**MATERIAL PROVIDED**
------------------------------------------------------------------------

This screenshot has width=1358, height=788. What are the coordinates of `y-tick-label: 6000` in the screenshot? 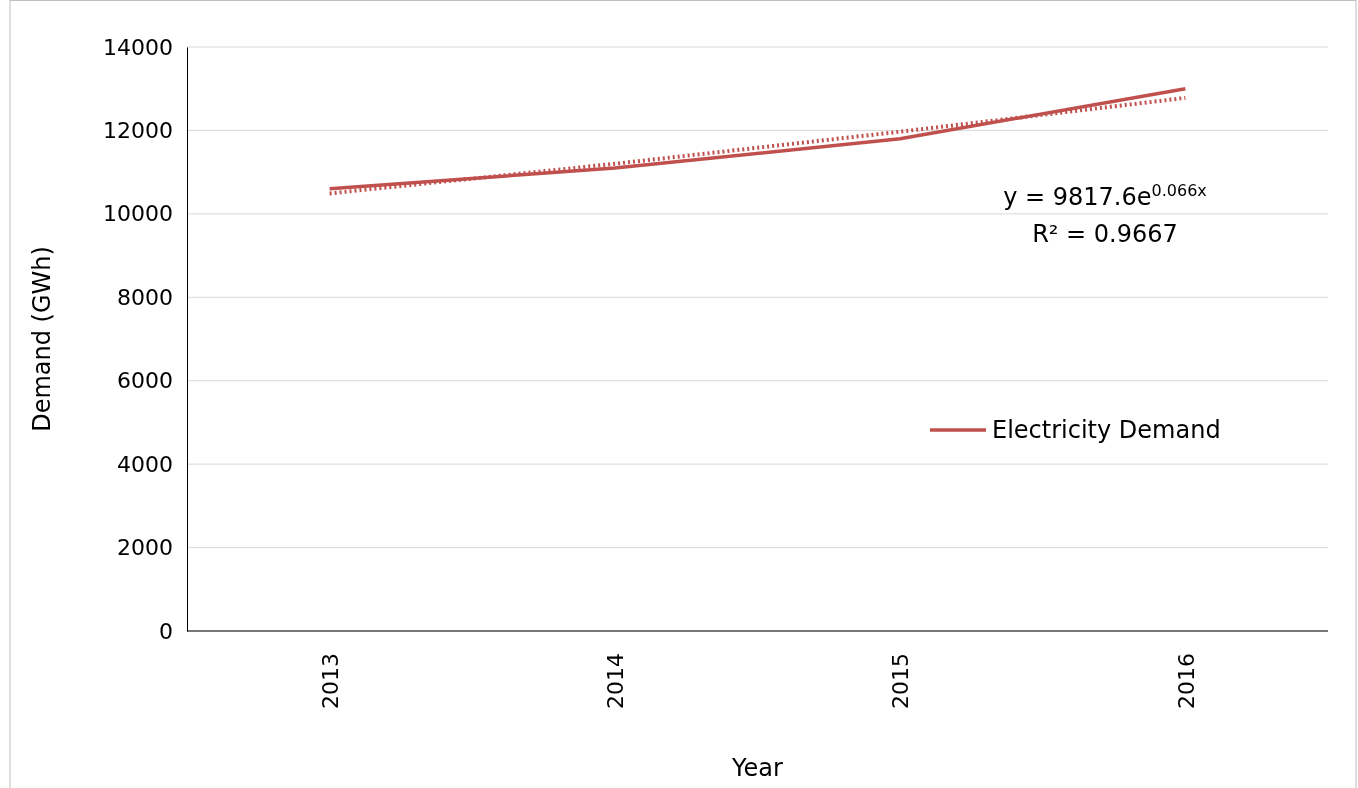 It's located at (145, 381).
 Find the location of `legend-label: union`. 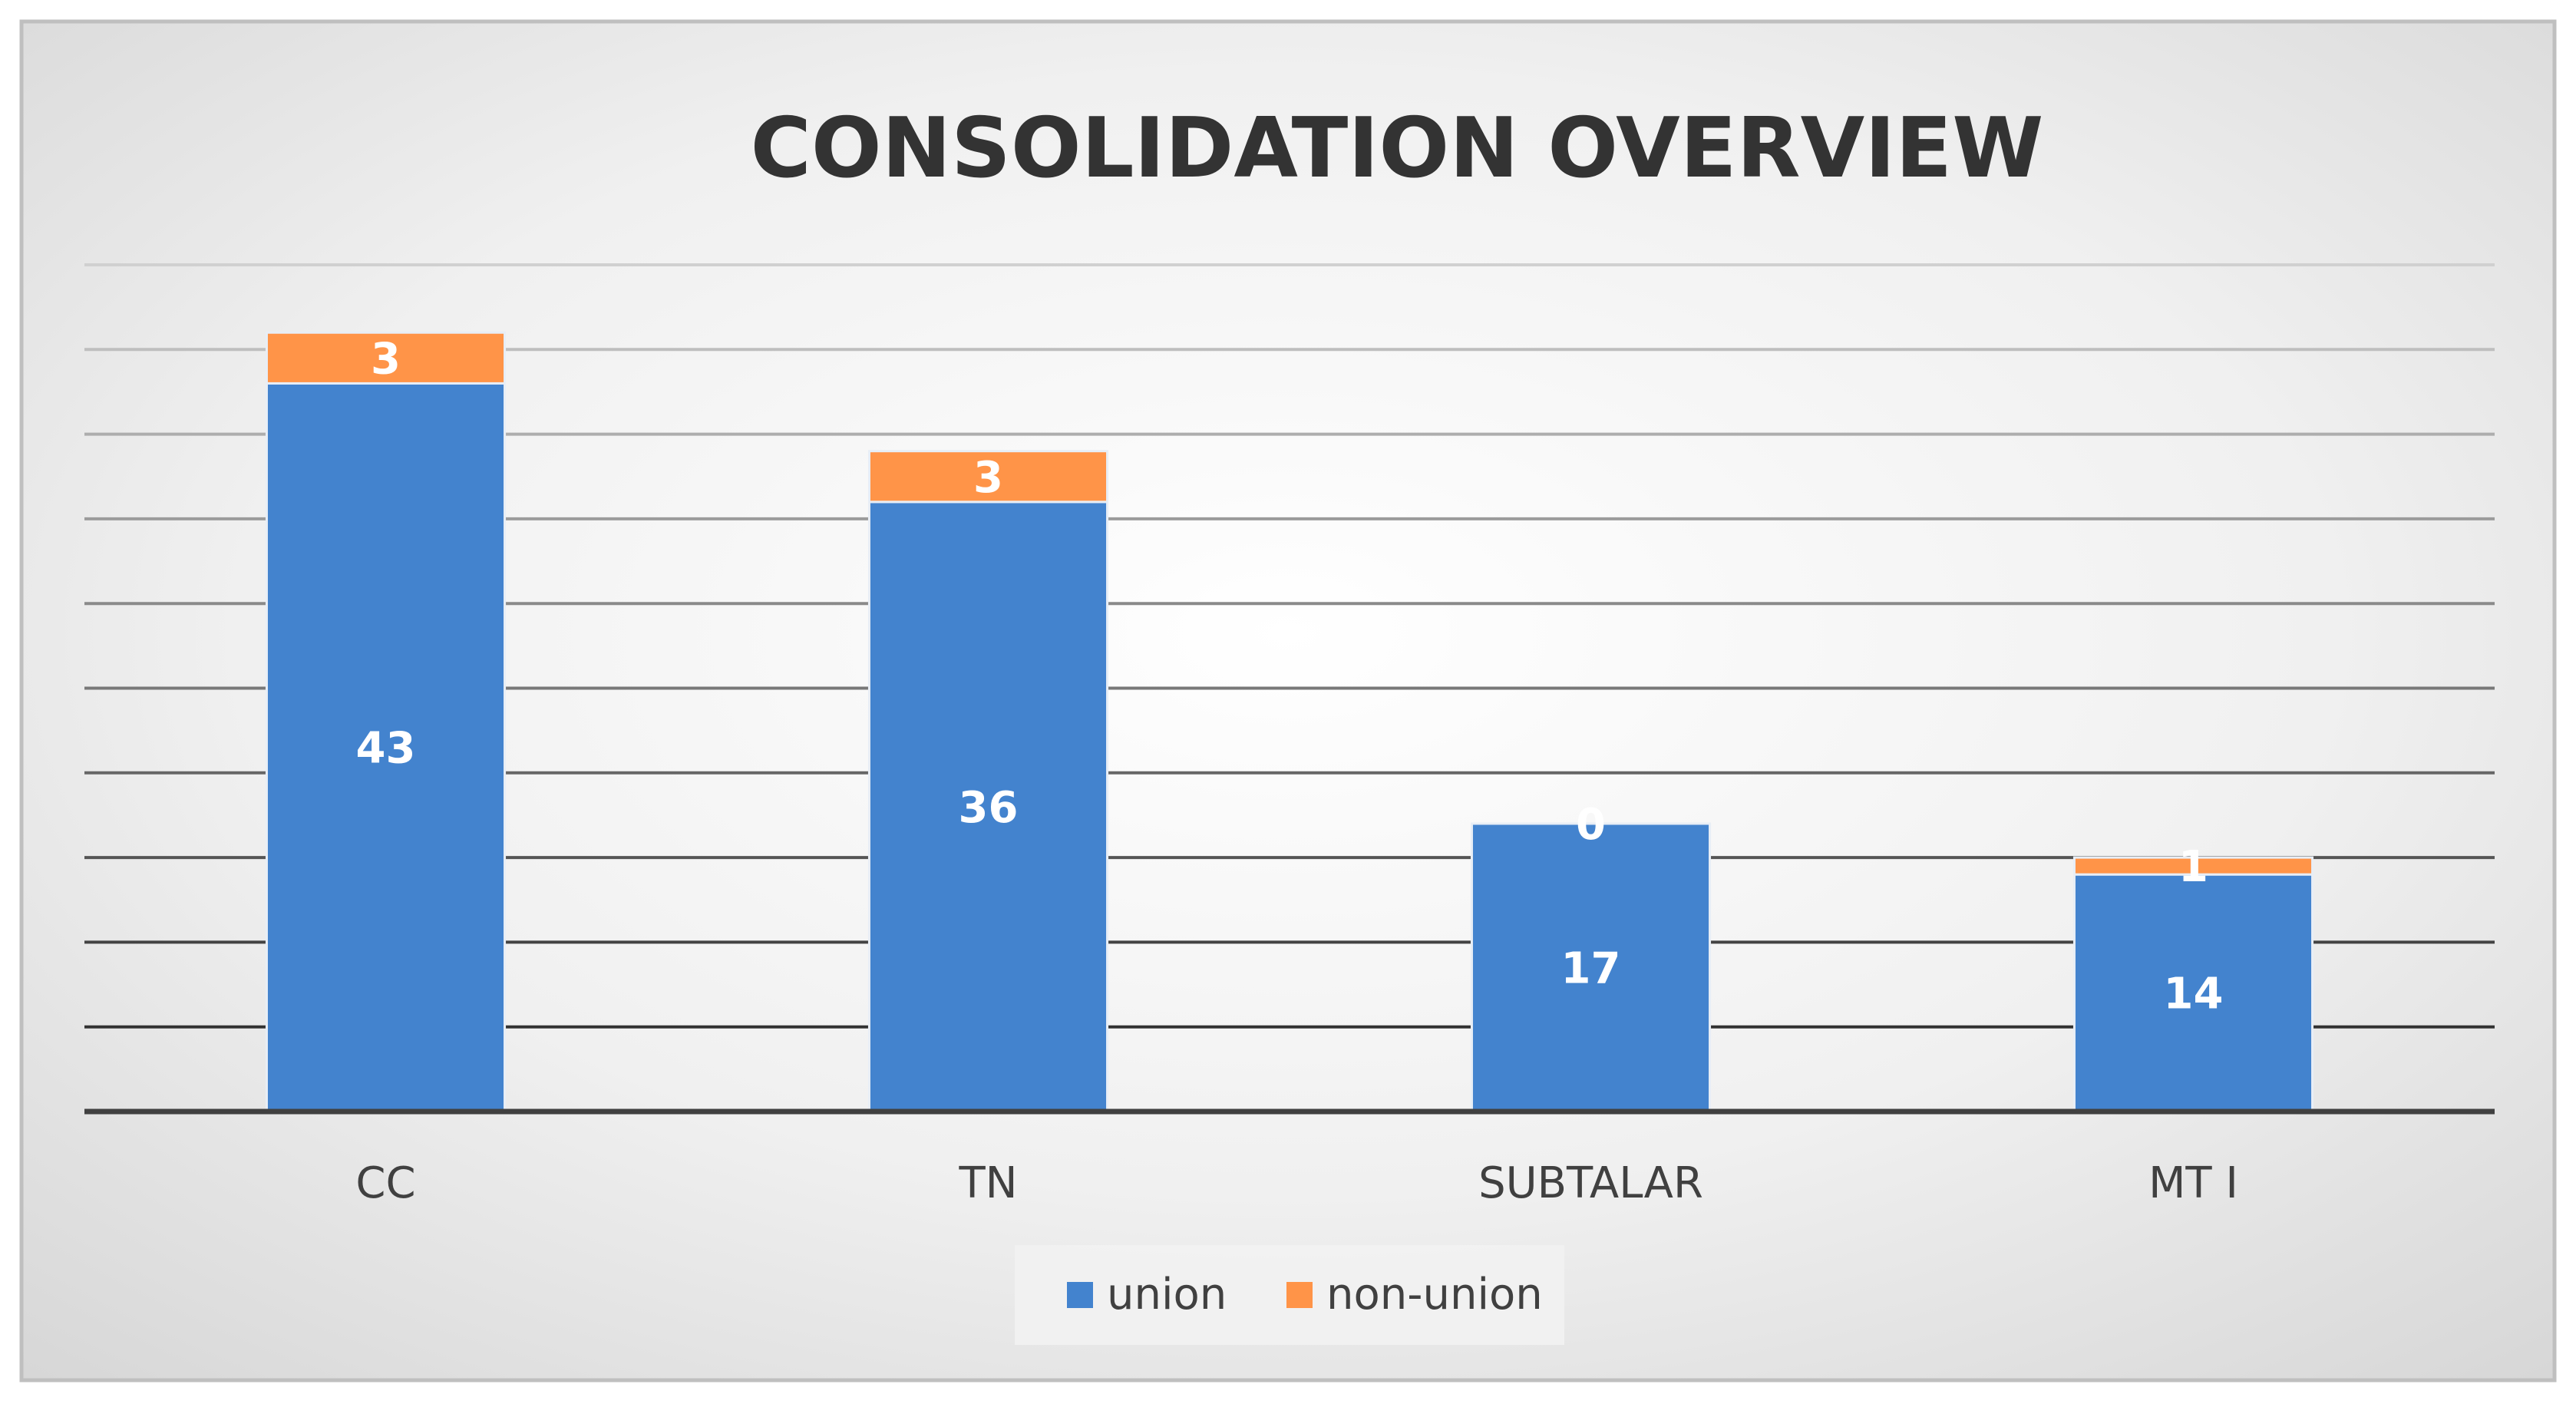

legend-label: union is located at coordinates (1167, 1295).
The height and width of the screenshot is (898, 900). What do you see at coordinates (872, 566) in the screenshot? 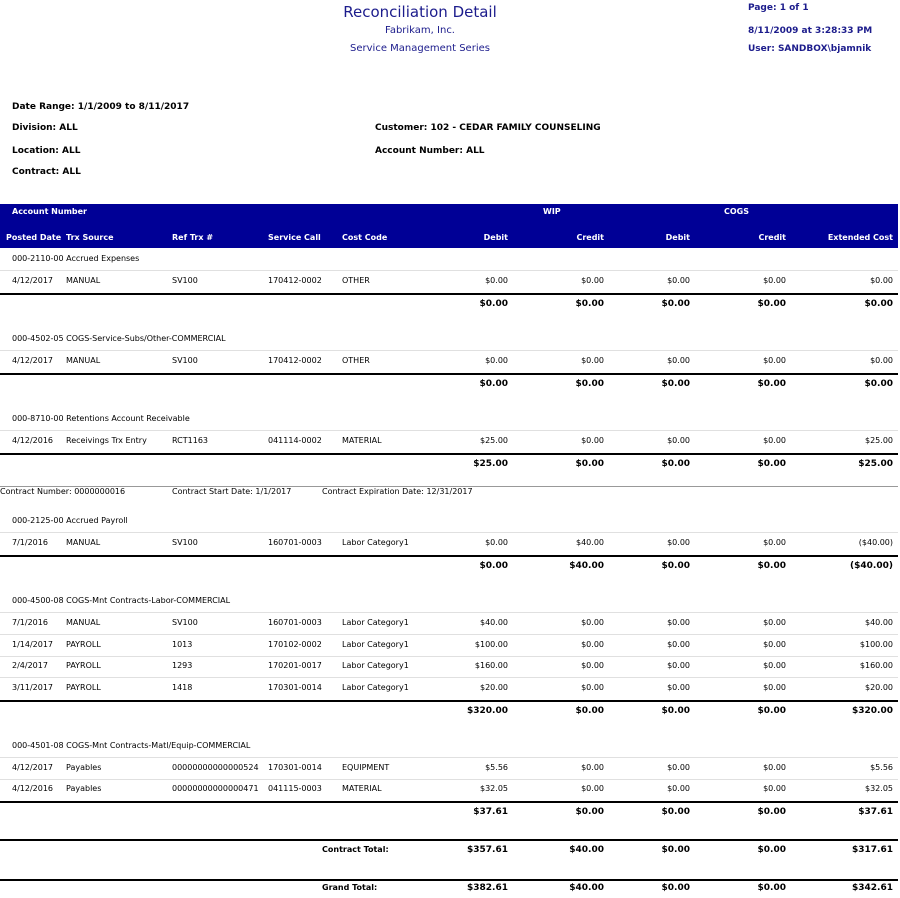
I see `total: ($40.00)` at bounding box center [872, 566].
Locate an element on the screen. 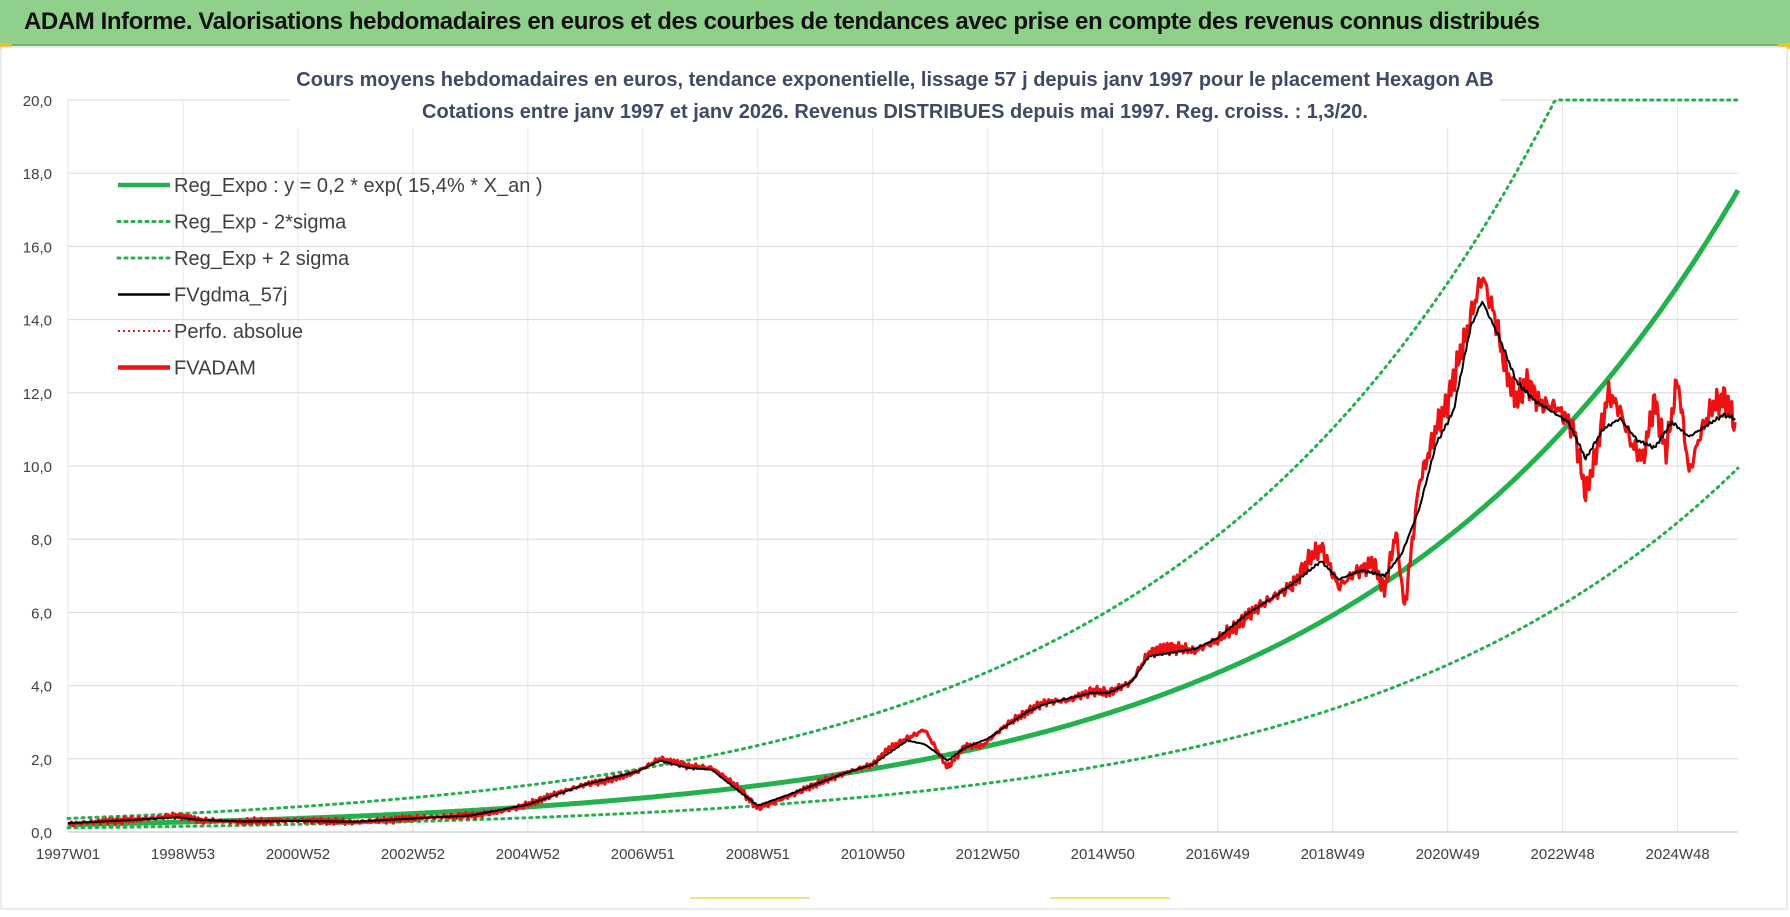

------------------------------------------------------------------------

**REQUIRED WORK**
Please write out again, word for word, the lines of the listing from the one holding "Find the location" through the end of the listing, both included, leaving out the pictures.

**PROBLEM SOLUTION**
 Find the location of `legend-label: union`. 

legend-label: union is located at coordinates (1167, 1295).
The height and width of the screenshot is (898, 900). What do you see at coordinates (872, 566) in the screenshot? 
I see `total: ($40.00)` at bounding box center [872, 566].
Locate an element on the screen. 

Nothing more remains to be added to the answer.